The E-ID of Switzerland is currently being shaped and formed with interested parties contributing to this process on the community platform of the Swiss federal authorities. As research and education are border-less Switch took a stand to point out the importance of the E-ID to stay in line with international developments. Particularly relevant is the emerging eID of the EU and the Trust Services of EBSI (European Blockchain Services Infrastructure) as a potential trust pillar underpinning it.
But where does our identity solution Switch edu-ID together with its international extension eduGAIN of GÉANT fit into this picture, if at all?
This is what we wanted to find out in our contribution to the third wave of the EBSI Early Adopters Programme during 2023 and beginning of 2024. The cluster “Educational ID” of the programme, where Switch was participating, was to demonstrate support for student mobility in Europe using EBSI Trust Services. The results of the programme were presented at the EBSI Ecosystem Day 7 May 2024 in Brussels.

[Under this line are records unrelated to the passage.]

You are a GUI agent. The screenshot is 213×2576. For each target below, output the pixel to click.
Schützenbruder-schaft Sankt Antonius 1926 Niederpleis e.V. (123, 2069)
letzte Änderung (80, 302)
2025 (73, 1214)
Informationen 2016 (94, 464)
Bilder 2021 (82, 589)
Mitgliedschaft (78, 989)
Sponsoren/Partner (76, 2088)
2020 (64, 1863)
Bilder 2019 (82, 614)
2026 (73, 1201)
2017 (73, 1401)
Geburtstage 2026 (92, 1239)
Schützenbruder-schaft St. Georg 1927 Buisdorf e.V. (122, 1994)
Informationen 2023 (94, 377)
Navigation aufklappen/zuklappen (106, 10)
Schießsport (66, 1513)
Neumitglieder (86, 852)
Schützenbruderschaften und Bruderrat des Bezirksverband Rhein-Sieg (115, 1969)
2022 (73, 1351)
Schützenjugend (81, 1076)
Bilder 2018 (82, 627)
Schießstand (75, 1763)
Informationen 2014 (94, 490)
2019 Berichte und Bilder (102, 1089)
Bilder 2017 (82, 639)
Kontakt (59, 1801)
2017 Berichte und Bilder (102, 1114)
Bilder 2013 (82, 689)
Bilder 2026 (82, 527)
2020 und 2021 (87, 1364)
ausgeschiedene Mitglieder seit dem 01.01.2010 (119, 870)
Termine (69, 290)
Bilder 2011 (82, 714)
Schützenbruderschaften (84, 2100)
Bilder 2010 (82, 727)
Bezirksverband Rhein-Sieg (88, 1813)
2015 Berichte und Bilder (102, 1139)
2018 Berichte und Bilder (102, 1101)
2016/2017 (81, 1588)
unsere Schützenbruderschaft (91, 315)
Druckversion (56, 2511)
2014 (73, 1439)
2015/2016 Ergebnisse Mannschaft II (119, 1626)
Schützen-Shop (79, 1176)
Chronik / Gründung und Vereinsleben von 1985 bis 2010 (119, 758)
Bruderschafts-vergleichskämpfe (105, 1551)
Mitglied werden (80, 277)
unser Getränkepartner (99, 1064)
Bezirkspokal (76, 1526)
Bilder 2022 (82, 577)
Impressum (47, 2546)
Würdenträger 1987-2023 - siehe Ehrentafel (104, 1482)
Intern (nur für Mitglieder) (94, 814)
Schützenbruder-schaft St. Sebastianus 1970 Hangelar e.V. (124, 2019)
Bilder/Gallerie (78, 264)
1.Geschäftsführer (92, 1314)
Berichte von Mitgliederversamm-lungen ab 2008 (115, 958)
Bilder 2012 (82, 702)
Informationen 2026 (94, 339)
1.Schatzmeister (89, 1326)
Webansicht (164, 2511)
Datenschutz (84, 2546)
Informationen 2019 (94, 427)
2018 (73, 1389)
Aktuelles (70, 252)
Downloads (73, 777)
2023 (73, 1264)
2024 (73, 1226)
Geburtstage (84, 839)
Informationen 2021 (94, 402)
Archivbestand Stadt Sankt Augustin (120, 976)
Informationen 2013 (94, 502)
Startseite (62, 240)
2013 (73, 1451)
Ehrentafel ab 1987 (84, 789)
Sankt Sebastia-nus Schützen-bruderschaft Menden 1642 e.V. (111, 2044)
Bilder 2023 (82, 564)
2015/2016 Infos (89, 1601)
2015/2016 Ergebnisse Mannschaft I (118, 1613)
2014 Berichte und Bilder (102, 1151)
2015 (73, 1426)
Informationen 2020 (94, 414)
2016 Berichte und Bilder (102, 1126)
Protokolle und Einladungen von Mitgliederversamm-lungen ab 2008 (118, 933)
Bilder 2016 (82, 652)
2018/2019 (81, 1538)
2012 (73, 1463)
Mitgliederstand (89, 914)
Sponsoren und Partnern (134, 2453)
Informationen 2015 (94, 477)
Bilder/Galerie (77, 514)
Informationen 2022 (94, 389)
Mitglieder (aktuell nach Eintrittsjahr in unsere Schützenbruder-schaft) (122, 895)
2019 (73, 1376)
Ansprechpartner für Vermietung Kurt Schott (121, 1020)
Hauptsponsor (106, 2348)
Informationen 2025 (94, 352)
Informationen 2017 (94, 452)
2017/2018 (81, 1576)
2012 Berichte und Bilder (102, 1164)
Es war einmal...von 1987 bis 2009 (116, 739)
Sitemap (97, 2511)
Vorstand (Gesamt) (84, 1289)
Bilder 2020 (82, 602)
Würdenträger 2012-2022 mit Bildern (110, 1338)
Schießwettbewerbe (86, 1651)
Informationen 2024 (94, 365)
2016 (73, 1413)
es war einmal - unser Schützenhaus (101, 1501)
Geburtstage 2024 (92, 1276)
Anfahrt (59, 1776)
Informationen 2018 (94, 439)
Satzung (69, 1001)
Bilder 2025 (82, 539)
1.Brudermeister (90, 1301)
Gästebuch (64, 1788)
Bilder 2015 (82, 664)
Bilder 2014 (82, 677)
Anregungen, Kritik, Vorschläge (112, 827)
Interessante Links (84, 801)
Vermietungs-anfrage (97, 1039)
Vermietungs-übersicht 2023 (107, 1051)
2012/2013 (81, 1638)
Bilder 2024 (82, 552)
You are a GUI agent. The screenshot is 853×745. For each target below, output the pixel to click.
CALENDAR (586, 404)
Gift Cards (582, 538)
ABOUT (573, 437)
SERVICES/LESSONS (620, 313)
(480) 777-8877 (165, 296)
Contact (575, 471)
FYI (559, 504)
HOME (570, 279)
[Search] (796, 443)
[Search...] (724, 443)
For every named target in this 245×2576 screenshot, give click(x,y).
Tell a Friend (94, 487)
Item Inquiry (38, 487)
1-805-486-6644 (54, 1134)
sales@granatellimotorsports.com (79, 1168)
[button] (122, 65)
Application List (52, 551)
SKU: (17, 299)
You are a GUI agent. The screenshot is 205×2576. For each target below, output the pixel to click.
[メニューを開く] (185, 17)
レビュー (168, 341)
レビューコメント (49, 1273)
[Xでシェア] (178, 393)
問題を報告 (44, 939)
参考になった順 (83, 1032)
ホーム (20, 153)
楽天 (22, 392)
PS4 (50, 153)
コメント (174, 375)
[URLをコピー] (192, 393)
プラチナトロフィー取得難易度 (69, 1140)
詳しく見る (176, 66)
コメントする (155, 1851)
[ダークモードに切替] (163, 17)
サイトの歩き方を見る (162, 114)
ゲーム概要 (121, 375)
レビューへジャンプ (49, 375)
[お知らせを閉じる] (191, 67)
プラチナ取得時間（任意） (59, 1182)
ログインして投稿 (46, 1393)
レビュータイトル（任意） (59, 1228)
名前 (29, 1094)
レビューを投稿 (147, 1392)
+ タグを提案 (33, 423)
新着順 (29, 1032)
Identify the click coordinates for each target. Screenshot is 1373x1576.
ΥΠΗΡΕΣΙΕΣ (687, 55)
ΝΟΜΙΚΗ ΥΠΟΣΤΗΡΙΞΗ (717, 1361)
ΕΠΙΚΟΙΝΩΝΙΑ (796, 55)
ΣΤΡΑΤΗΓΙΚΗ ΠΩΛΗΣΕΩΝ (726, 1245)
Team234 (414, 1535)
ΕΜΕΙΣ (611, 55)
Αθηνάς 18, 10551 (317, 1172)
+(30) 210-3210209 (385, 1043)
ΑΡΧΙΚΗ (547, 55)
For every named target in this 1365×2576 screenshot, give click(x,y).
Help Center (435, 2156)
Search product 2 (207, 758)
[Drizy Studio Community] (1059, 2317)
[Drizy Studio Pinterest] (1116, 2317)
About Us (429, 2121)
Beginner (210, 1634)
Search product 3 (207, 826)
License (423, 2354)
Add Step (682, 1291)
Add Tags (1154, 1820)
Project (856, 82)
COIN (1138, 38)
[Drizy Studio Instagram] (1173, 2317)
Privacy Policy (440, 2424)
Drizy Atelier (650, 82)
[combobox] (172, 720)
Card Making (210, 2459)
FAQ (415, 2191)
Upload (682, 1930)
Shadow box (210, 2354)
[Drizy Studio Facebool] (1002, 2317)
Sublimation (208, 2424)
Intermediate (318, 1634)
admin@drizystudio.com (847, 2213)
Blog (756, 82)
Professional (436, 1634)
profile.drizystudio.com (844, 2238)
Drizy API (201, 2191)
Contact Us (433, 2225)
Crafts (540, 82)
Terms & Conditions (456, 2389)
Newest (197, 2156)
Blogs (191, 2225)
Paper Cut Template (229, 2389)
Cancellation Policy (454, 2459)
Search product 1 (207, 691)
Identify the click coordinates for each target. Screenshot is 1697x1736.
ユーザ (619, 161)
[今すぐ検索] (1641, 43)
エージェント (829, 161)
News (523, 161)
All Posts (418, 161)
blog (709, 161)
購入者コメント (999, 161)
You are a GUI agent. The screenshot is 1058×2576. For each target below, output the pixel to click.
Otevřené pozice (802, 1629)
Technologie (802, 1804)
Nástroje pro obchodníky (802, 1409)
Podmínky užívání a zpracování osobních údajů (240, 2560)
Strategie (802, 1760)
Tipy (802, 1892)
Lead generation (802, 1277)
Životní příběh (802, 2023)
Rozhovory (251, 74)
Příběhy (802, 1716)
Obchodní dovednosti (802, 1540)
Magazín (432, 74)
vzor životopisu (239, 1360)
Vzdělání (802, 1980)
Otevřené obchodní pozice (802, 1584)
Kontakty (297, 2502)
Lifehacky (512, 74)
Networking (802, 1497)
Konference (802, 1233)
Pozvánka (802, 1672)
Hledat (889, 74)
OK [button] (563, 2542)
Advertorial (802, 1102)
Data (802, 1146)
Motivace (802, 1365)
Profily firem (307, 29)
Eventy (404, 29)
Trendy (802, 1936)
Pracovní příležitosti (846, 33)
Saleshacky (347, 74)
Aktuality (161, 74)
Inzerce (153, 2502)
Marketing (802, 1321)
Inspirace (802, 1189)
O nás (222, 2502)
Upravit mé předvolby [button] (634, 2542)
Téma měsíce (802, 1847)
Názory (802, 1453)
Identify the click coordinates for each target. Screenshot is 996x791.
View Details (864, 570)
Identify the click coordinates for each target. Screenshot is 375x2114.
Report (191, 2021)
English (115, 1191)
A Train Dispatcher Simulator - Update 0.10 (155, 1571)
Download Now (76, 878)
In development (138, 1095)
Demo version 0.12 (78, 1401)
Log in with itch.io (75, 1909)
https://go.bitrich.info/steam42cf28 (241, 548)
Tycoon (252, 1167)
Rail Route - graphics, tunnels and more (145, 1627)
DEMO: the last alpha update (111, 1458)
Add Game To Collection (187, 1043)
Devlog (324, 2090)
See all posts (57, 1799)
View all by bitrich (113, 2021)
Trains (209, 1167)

This cluster demonstrated the ability for a student to get an “Educational ID” from a Spanish university delivered in her wallet and to present it to a university in Romania. To make this work, two somewhat hidden but important infrastructure elements were implemented during the course of the project. And this is where the link to Switch edu-ID and eduGAIN appears:
- The data format, or schema, of the “Educational ID” was shaped in a short consultation with members of the GÉANT community to align it as much as possible with the existing attributes in use in eduGAIN.
- GÉANT was added to the project’s trust registry as a so-called Root-TAO (Trusted Accreditation Organisation). This means that GÉANT got registered as trust anchor for this newly created “Educational ID” to assume governance control over it.
Why do we consider these points so relevant?
First, we need to point out that the emerging E-ID/eID ecosystems are not based on the same standards, protocols and tools driving our existing Switch edu-ID and eduGAIN. Adoption or interoperability with these new ecosystems will therefore require some work for us. But let’s remind that we overcame such obstacles in the past several times already and are currently in a transition from SAML to OIDC as underlying protocol. In all these transitions, we tried as much as possible to keep one element stable: the data transported from those issuing it to those consuming it. Student management systems, for instance, should not be affected by changes in the transport mechanisms for the data they provide. This is the investment we want to protect. We could convince EBSI not to impose the eID standards on the “Educational ID” – which would have been their natural choice – but to follow the established practice of eduGAIN. This is good news for all systems already interacting with the Switch edu-ID or eduGAIN.
Now let’s have a look at how to make the “Educational ID” trustworthy. We do have processes in place to make organisations become member or partner of the Switch edu-ID federation and to define their status in the international “federation of federations” through eduGAIN. EBSI initially proposed their standard top-down approach: a trusted path from the EBSI trust root to EU member states first, then to national accreditation bodies and finally enabling universities to issue their “Educational ID”. We could convince EBSI not to take this bureaucratic approach, but to rely on the existing trust framework established by GÉANT governing eduGAIN at global scale. This is good news again for all organisations already participating in the Switch edu-ID federation or in eduGAIN.
We mentioned above that research and education are border-less. That applies not just to the borders of Switzerland or those of the EU. And, by the way, we helped EBSI to recognise scaling options beyond the borders of the EU and the EEA.